The aim of the course is to introduce students to the broad ranges of approaches to the practice and policy of biodiversity conservation present in different chair groups across the university. While many of us are centrally concerned to research and support conservation, we do so from quite diverse perspectives, and currently there is very little dialogue or direct cooperation across the different silos. This course is intended to help bridge these divides by integrating perspectives from a wide variety of different disciplines in a coherent curriculum. Cross-fertilization of different lecturers but also students from different backgrounds and fields will provide the basis for a fruitful dialogue concerning similarities and differences among different approaches that students can use as a platform upon which to build their own research plans. The course will be organized around different disciplinary interventions concerning the same set of central questions:
- What are the main objectives of conservation research and practice?
- What main theoretical frameworks guide this research? How do these relate to objectives?
- What research methods are employed? How do these relate to both objectives and theoretical frameworks?
Learning outcomes:
After successful completion, participants are expected to be able to:
- Conceptualize the overarching landscape of global conservation policy and practice
- Understand the similarities and differences among various approaches to biodiversity conservation across different research fields
- Describe the connections between different desciplinary perspectives and methodologies
- Apply specific concepts and methods to empirical case research
Activities:
- lectures (50%) on the skills needed and deepening the skills obtained;
- daily reflection essays (20%) applying the skills obtained
- final essay (25%) applying the skills obtained
Target group and min/max number of participants:
PhD candidates from a variety of different fields, Min: 10 students, Max: 25 students.
Assessment:
Final essay situating their PhD research within the course content
Programme
Session 1: Toward democratic conservation: People, preferences and principles (6 May; 13:00-16:00)
FEM (Douglas Sheil)
Session 2: Area-based conservation in the Anthropocene: a social-ecological approach
WEC (Arash Ghoddousi, Femke Broekhuis, Dominic Martin) (9 May; 13:00-16:00)
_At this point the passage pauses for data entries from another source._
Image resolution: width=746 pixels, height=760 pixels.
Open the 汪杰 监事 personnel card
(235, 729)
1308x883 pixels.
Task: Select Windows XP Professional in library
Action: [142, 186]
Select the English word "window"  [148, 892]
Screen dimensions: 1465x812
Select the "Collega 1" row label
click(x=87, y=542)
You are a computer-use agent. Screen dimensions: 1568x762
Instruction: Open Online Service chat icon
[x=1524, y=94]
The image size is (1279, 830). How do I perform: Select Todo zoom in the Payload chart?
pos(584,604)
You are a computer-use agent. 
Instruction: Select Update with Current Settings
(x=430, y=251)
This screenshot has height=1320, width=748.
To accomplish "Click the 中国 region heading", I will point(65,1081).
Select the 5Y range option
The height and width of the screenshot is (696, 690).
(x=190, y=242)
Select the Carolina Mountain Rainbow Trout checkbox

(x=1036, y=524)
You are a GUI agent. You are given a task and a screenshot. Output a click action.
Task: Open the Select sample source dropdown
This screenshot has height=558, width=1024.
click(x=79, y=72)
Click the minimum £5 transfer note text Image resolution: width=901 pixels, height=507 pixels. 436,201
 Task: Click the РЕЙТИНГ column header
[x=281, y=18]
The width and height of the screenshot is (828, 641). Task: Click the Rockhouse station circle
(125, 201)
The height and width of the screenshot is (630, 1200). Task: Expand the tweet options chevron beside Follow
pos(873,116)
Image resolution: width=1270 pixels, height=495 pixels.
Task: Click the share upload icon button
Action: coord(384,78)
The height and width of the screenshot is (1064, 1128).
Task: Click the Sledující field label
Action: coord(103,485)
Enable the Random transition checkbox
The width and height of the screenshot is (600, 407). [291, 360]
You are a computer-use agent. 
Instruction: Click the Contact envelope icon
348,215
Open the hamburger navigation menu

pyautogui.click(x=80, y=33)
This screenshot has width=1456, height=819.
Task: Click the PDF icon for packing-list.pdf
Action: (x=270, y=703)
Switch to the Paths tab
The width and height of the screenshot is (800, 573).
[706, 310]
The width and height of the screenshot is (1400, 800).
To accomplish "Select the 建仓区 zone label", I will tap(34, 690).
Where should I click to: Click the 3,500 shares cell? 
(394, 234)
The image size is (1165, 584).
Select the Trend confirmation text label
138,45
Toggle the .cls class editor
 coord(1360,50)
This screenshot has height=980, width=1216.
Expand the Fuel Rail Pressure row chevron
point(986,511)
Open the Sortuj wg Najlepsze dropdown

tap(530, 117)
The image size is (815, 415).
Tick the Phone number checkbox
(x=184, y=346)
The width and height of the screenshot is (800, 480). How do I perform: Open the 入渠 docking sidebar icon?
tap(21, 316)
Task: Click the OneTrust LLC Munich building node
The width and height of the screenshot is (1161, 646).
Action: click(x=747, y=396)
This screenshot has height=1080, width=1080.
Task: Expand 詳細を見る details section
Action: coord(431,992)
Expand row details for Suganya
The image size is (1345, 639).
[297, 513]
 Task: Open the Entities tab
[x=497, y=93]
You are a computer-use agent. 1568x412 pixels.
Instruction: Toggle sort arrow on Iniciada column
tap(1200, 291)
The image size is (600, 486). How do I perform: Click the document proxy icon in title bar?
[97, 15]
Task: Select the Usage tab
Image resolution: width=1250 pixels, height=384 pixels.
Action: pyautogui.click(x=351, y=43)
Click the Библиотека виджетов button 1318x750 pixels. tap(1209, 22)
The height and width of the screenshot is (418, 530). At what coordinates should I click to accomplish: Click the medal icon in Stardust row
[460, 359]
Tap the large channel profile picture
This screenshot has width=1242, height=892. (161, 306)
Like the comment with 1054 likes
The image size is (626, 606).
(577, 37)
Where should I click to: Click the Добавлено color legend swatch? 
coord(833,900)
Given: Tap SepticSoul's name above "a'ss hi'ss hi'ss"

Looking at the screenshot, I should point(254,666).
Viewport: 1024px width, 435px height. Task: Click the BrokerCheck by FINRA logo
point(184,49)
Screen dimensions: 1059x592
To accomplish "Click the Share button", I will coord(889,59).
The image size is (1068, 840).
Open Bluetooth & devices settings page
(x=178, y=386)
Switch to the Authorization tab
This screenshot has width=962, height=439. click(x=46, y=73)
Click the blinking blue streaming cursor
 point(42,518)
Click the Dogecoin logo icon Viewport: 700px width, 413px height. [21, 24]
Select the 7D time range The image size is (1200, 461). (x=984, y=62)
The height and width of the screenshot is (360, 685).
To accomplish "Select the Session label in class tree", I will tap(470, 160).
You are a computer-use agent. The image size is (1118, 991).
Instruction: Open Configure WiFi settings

Session 3: Human-nature relationships, conservation and policy making
FNP (Georg Winkel, Sabrina Dressel) (13 May; 13:00-16:00)
Session 4: Conservation Behaviour in Life Sciences
BHE (Marc Naguib, Lysanne Snijder) (16 May; 13:00-16:00)
Session 5: The value of convivial planetary commons in terms of wilderness conservation
GEO (Edward Huijbens) (19 May; 13:00-16:00)
Lecture 6: Community-based forest management and conservation
DEC (Erwin Bulte) (22 May; 13:00-16:00)
Lecture 7: Conservation politics and social justice
SDC (Esther Marijnen, Robert Fletcher, Bram Büscher) (26 May; 13:00-16:00)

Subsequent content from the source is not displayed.